Locate the line that contains "Click Create field button". Print it and each following line through the end of the listing, verbatim, and nothing more.

*** DATA EXTRACTS Section Begins ***

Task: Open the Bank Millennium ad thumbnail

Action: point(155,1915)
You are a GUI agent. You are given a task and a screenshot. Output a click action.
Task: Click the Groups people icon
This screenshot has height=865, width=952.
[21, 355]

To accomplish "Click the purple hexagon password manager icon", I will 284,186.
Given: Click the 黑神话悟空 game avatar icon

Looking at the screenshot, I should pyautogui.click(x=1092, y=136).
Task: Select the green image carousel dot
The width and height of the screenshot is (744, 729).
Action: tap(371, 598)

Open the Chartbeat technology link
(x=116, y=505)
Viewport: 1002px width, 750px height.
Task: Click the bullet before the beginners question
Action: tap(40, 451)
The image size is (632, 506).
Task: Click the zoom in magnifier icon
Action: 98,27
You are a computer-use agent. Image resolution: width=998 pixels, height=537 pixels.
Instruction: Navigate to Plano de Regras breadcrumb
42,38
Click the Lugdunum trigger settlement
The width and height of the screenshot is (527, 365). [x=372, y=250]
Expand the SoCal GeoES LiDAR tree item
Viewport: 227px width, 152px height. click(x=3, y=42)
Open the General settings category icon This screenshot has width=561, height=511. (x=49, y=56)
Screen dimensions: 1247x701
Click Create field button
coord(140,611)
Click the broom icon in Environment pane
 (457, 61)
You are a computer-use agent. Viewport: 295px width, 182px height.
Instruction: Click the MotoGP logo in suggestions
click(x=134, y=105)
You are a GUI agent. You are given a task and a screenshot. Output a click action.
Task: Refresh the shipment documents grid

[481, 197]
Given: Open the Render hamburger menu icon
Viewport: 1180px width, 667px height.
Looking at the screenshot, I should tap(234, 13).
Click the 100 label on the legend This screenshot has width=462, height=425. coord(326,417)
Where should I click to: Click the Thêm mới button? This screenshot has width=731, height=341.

*** DATA EXTRACTS Section Ends ***

- **TASK RESPONSE**:
Click Create field button
coord(140,611)
Click the broom icon in Environment pane
 (457, 61)
You are a computer-use agent. Viewport: 295px width, 182px height.
Instruction: Click the MotoGP logo in suggestions
click(x=134, y=105)
You are a GUI agent. You are given a task and a screenshot. Output a click action.
Task: Refresh the shipment documents grid

[481, 197]
Given: Open the Render hamburger menu icon
Viewport: 1180px width, 667px height.
Looking at the screenshot, I should tap(234, 13).
Click the 100 label on the legend This screenshot has width=462, height=425. coord(326,417)
Where should I click to: Click the Thêm mới button? This screenshot has width=731, height=341.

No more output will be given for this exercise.